@faith11238206 I've found
Cronometer.com to be very helpful in making sure I get all my nutritional goals, despite having immunity issues that prevent me from eating otherwise-healthy foods such as wheat and soy, in addition to "restrictions" of a plant-based diet. The app is free, easy to use, and lets you put in your own settings, recipes, custom foods, and weight-related goals. Throughout the day I add my foods and activities. It helps me keep a casual eye on what I need to add to hit my basic goals - nutritional yeast (or marmite if you
can safely eat wheat/barley products) for B-vitamins; seaweed or an iodine drop to make up from what I'm not getting from wheat or animals; protein if I'm on the road and have only found salads and chips to eat for example.
I try not to fuss about getting 100% of everything every day. I generally (with very little effort) get around 130% of my daily protein, and probably go below 100% about once a year if I'm
really off my game. Keeping your protein up is important for brain function, and for maintaining or improving muscle mass, which is why I'm more strict with myself on this one.
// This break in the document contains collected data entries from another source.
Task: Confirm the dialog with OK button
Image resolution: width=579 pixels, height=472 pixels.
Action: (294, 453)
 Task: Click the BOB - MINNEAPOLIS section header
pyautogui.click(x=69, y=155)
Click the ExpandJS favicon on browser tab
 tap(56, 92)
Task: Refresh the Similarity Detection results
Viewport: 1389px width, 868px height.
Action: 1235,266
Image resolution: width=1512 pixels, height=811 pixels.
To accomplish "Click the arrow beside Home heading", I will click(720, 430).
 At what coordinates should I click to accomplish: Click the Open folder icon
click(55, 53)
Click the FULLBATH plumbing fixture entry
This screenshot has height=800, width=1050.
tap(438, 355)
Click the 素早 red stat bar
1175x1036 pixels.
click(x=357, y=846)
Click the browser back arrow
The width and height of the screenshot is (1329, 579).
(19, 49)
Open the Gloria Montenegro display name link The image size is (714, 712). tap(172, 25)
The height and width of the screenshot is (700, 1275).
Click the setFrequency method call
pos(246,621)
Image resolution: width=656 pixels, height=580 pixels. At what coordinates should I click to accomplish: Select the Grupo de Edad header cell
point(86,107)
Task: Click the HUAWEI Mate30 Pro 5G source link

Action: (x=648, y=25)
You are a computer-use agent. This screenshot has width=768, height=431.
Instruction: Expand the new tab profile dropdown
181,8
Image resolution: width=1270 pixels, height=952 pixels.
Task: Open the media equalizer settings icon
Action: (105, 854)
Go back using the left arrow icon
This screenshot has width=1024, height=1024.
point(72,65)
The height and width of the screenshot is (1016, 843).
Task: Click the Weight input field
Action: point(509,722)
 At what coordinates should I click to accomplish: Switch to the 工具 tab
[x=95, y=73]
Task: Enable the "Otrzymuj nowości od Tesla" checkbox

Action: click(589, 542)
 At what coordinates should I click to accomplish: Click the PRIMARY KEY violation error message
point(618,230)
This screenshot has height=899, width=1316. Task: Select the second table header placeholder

B12 is another nutrient that is easy to get, but flushes very quickly from your system when you sweat plus it is used when you think, so you need to get a little at least 1-2 times a day, otherwise doctors have found brain scaring occurs after just short deficiencies in B12. Things like zinc, vitamin E, and selenium will sometimes drop below 100% for my weekly average, and I'll use that to remind me to take a supplement every few days, to keep my average intake somewhat level about the 100% mark. It's my understanding that they can linger in our body tissues for longer than B vitamins.
I actually try to use Cronometer to help me cut back on supplement use by noting what nutrient(s) I might be low on, and then cross checking what vegan foods have those nutrients, then try to learn to cook more of whatever will help balance my diet better. This trick alone has got me really into playing around with foods I didn't even know existed before I went vegan, and much more confident in the kitchen
There's a lot of great advise in here, but don't drive yourself crazy trying to change everything at once or trying to be perfect immediately! I've been doing this for 2 years with amazing health results, but I'm still eating too much fat/sugar/junk food (according to official guidelines) with only a vague adherence to a proper work out program. Focus on having fun exploring and learning what works for you! Treat this as an adventure, and it'll start to feel like one, even if it doesn't already.
"Fork Over Knives" is both a documentary that you might be interested in watching since you were moved by the Game Changers, and a fantastic source for a whole food, plant-based diet. The
"Minimalist Baker" is another really easy, fun source where you can use the selector system on the right to specify vegan recipes in the "special diet" section, and even search by specific ingredients you have on hand or would like to learn to cook with.
I guess someone should also warn you about beans. After going vegan I realized I should
definitely be adding more beans to my diet. I went from having terrible/constant gas from dairy, to having a whole different kind of gas from beans. This passes over time as you develop new gut bacteria who are better able to handle the sudden influx of fiber. To help your body along, consider picking up dry beans (they're more eco-friendly anyway!), soak or even start sprouting them (there are instructions online, but sprouting will only work if they are fresh enough, otherwise they start fermenting which is also edible and good for you gut, but I personally don't like the flavor). Rinse and bring your beans to a simmer/boil for about 3 minutes, allow to cool for an hour with the lid on, then rinse, flavor/boil your beans for your recipe! When it comes to actually eating them start with a small dose of beans/lentils/legumes if you aren't used to consuming them. Start with a palm-full per meal or day at first, then slowly work your way up over maybe a week or so to however much you want/need to meet your nutritional goals, and your body will have less of a shock from the change
Oh, and before I forget! Check out
HappyCow.net if you want to eat out. It's free, easy to use, and gives you an idea of what you can eat nearby, even if you're visiting a strange new country. Definitely quicker than sifting through non-vegan posts to find out how "safe" a place is to eat as, or get a preview of what they offer that omnivore sites might not mention.